3. I went to so many art museums, galleries and exhibitions.

4. I refuse to waste time on people who doesn't deserve my time and have no patience on people who never deserves my patience. 

5. I like being alone because I am not too fond of the idea of people invading my personal space. I don't like it when people get too close. Having boundaries makes things less complicated. 

6. I traveled to more 10 cities this year and realized that there isn't just a way of living. Different cities portrays different lifestyles. And, I realize the beauty in every one of them.

7. I don't want to hang out with people that makes me feel tired. 

8. Action speaks louder than words and words are empty, but words sometimes hurt too. Hence, always think twice before you talk. 

9. Being respectful is so important - The way you behave and treat people leaves room for judgement. No matter what you're going through, the bare minimum in respect is expected. 

10. If they are listening, there is no need for you to repeat yourself.

11. Be realistic , not materialistic. 

12. Focus on being better, not complain to feel better.

13. I refuse to stay in a place for too long because it is the only way to stay ahead of sadness. I move to move on , not to forget. 

14. Goodbyes are never easy but life goes on. 

15. My coffee addiction is getting out of hand. 



It wasn't a review of 2016. They are facts to myself. 

My thinking has changed over the year after meeting different people and seeing different place. I've found what I desire and what I dislike. I guess, I could say that I've found myself in my 20s. My family told me that little things will make you change and time will change your perspectives towards things. Now, I can finally understand what they meant.

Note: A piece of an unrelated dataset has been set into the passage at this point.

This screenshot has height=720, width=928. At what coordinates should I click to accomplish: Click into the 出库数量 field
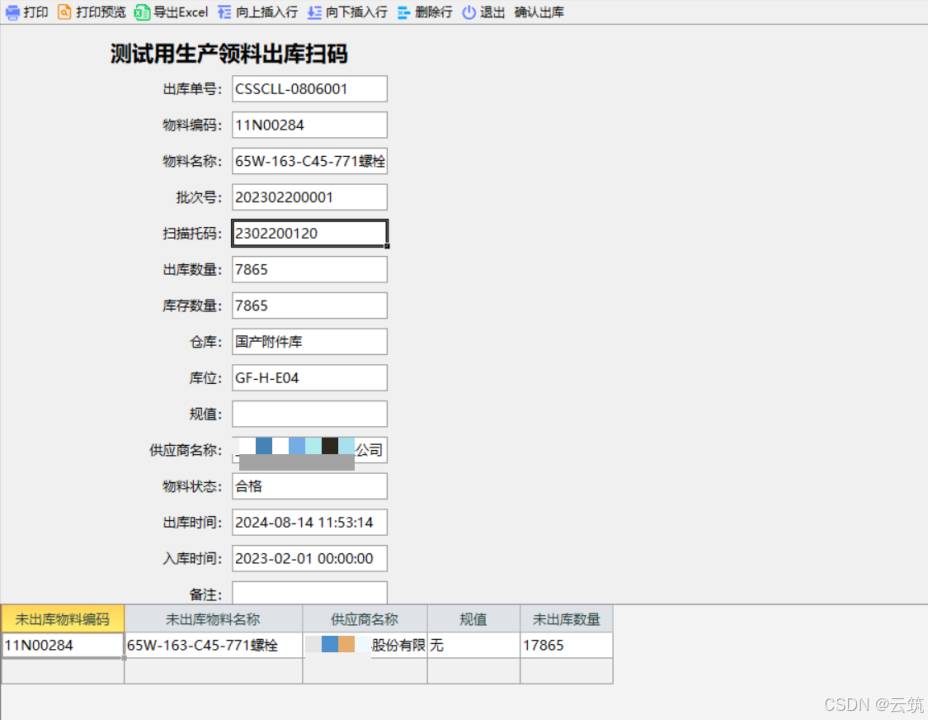(309, 269)
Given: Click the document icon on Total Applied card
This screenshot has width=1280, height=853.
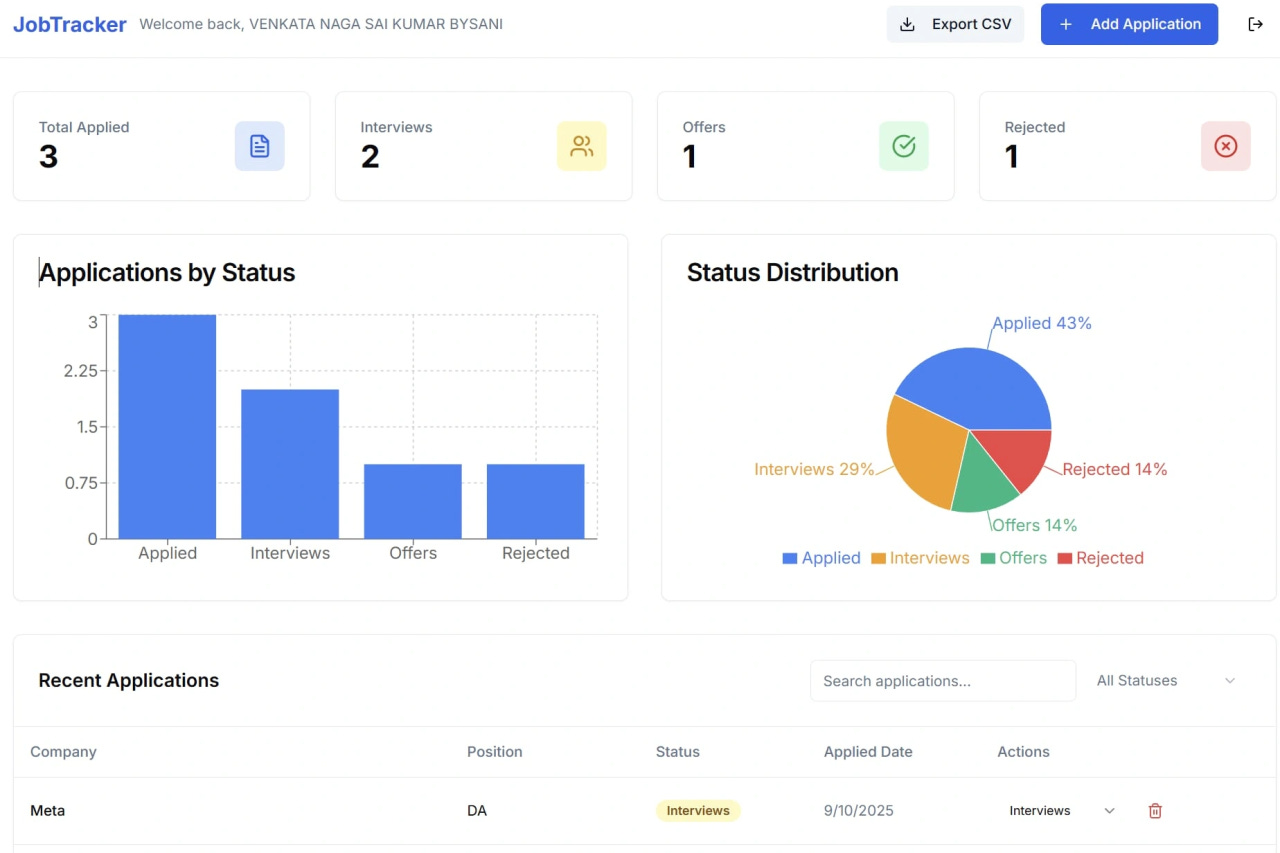Looking at the screenshot, I should point(260,146).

I'm so thankful for my family, allowing me to see the world. Without them, I could not possibly living this life. Sometimes, I get so emotional knowing that I can never give them the life they are giving me. This year, I've learn a whole lot. And, it is probably the best year in my entire life so far. 




I'm welcoming 2017 with an open arms and I wish that it will be better than 2016 - carefree and happy. 


love,
Carmen.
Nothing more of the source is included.